## AIM OF THE EXERCISE
The whole listing below, with no pictures, is to be repeated as it stands.

## RECORDS FOR PROCESSING
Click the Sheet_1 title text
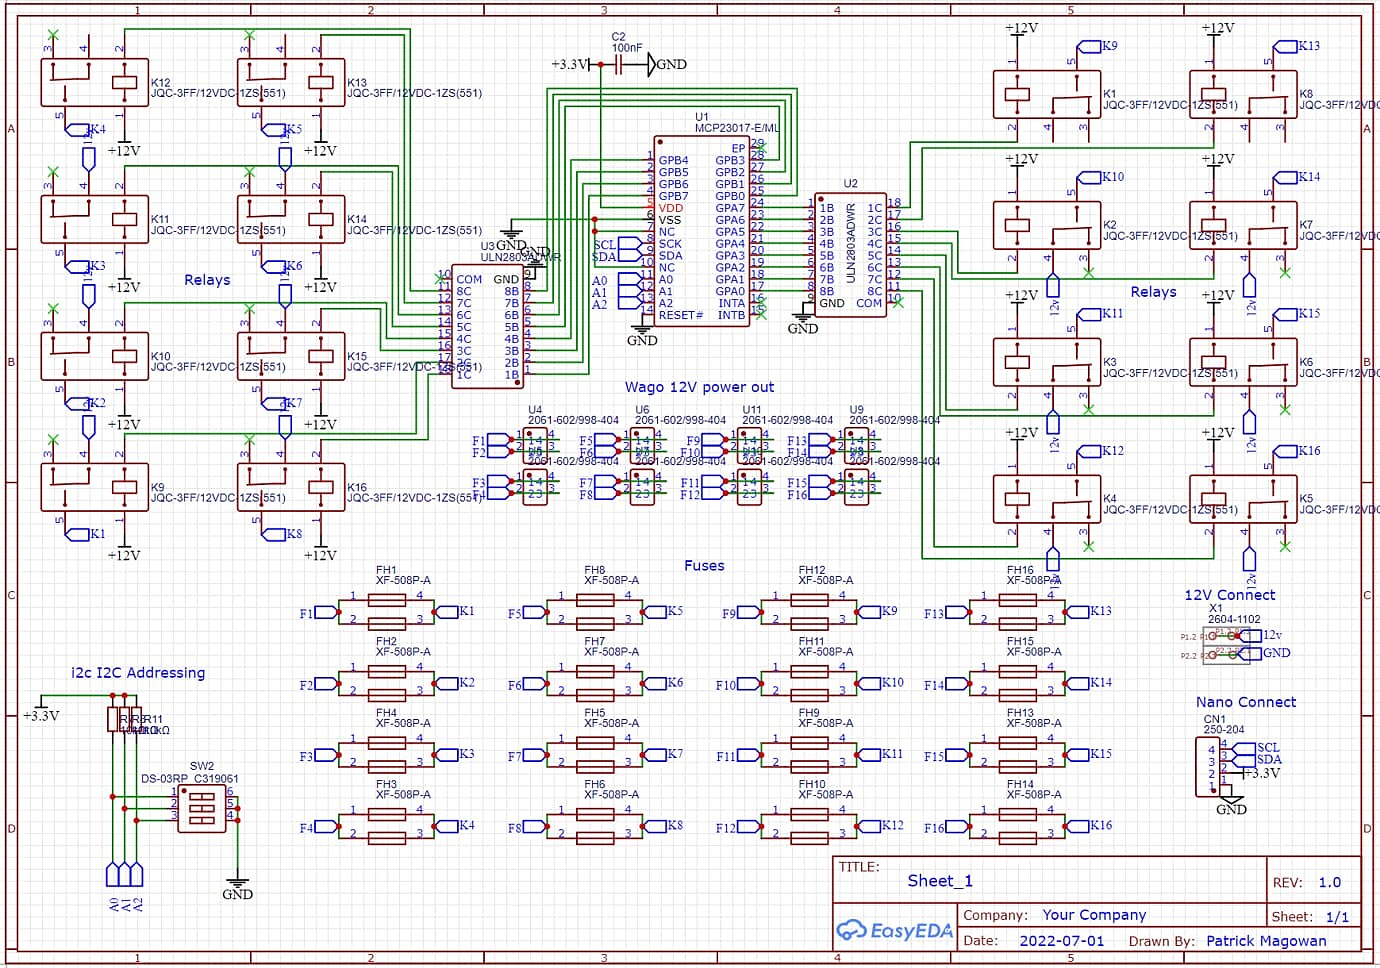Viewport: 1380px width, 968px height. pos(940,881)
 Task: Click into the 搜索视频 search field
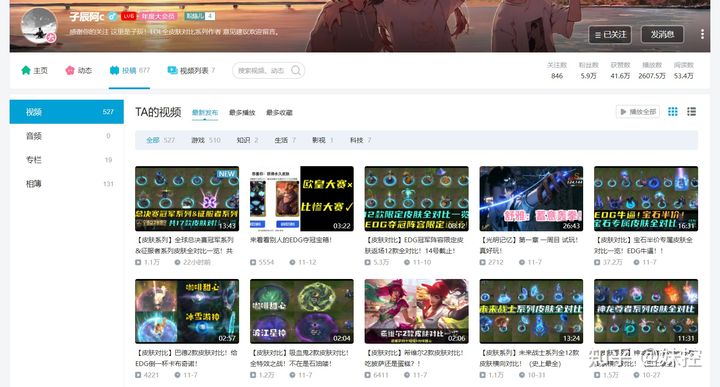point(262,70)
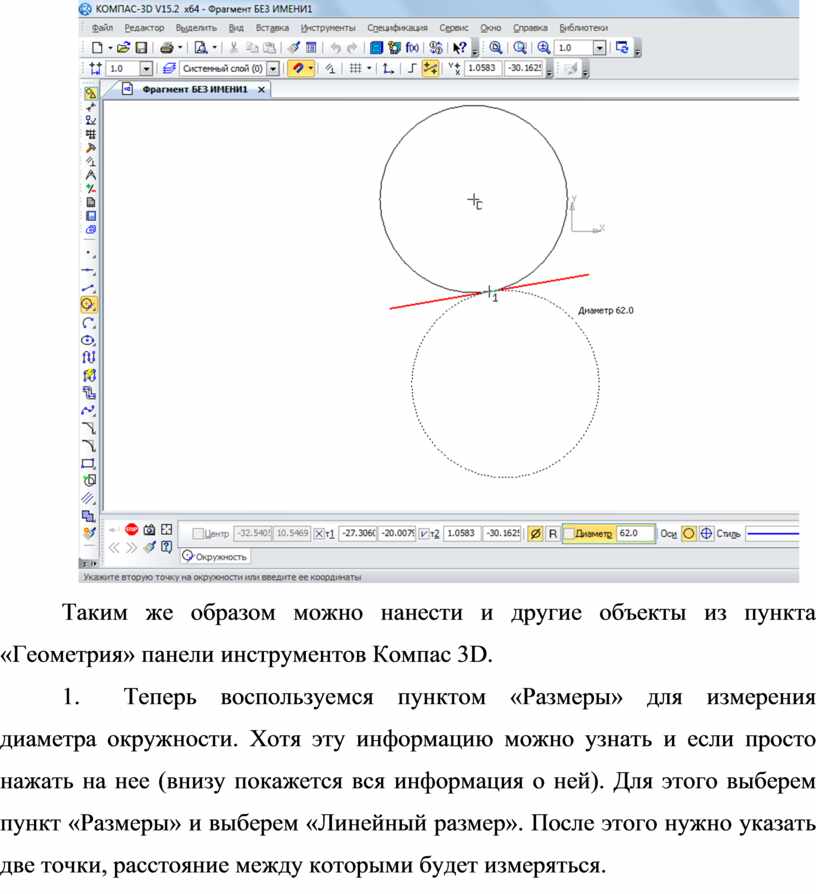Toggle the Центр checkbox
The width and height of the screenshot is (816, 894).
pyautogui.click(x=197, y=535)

## OUTPUT FOR THIS EXERCISE
Click the Sheet_1 title text
Viewport: 1380px width, 968px height. pos(940,881)
 Task: Click into the 搜索视频 search field
point(262,70)
Toggle the Центр checkbox
The width and height of the screenshot is (816, 894).
pyautogui.click(x=197, y=535)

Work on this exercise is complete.